# WRITTEN EXERCISE
Substitute "screen capture" for "screenshot" throughout the stretch of material below from the line containing "You are a GUI" through the line containing "The width and", changing nothing else. Return only those lines.

# PROVIDED RECORDS
==============================
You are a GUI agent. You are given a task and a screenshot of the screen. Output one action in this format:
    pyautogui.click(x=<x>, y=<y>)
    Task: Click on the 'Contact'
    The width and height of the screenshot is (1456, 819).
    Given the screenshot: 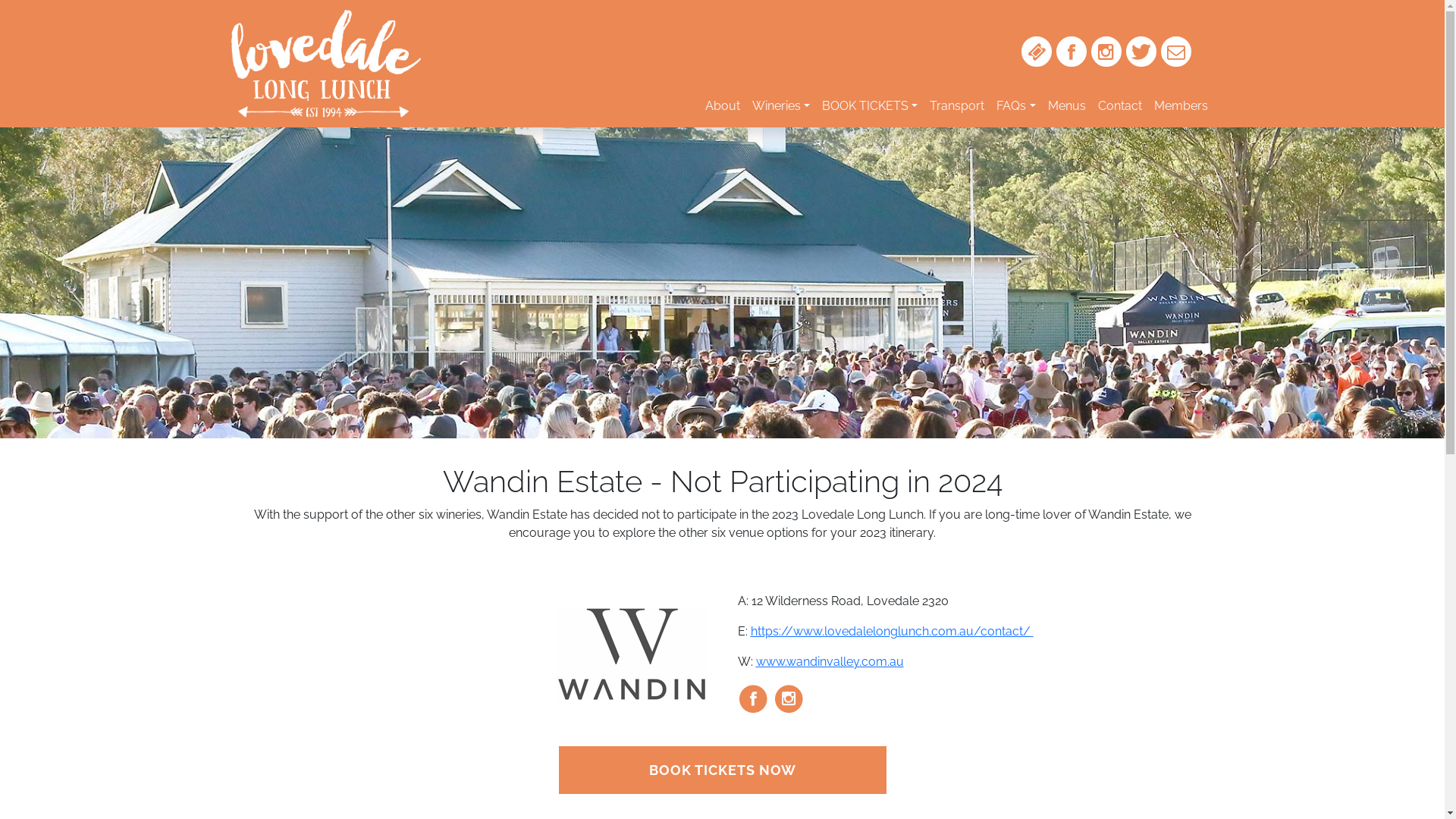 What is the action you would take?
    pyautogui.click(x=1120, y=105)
==============================
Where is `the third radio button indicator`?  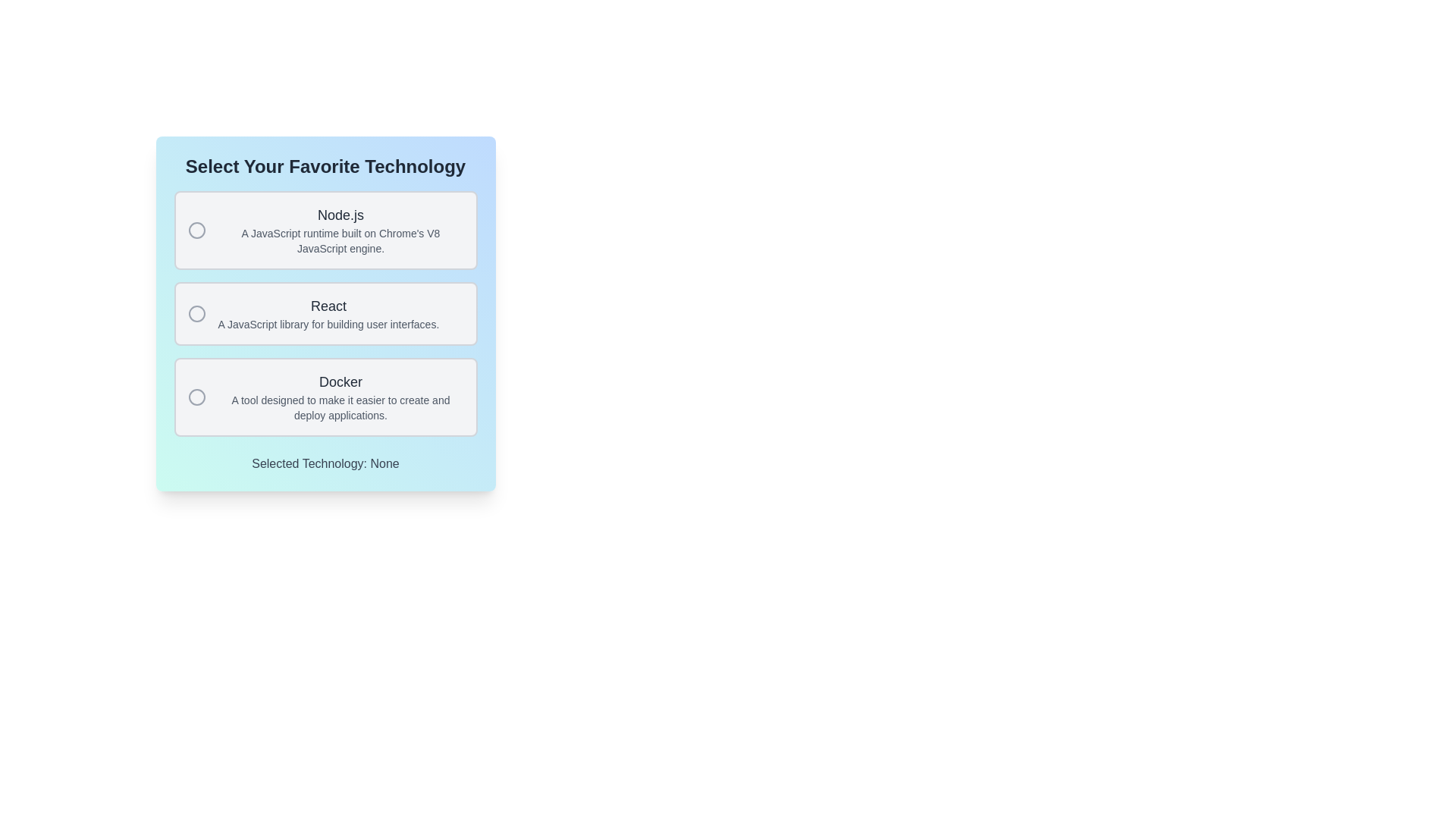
==============================
# REPLY
You are a GUI agent. You are given a task and a screen capture of the screen. Output one action in this format:
    pyautogui.click(x=<x>, y=<y>)
    Task: Click on the 'Contact'
    The width and height of the screen capture is (1456, 819).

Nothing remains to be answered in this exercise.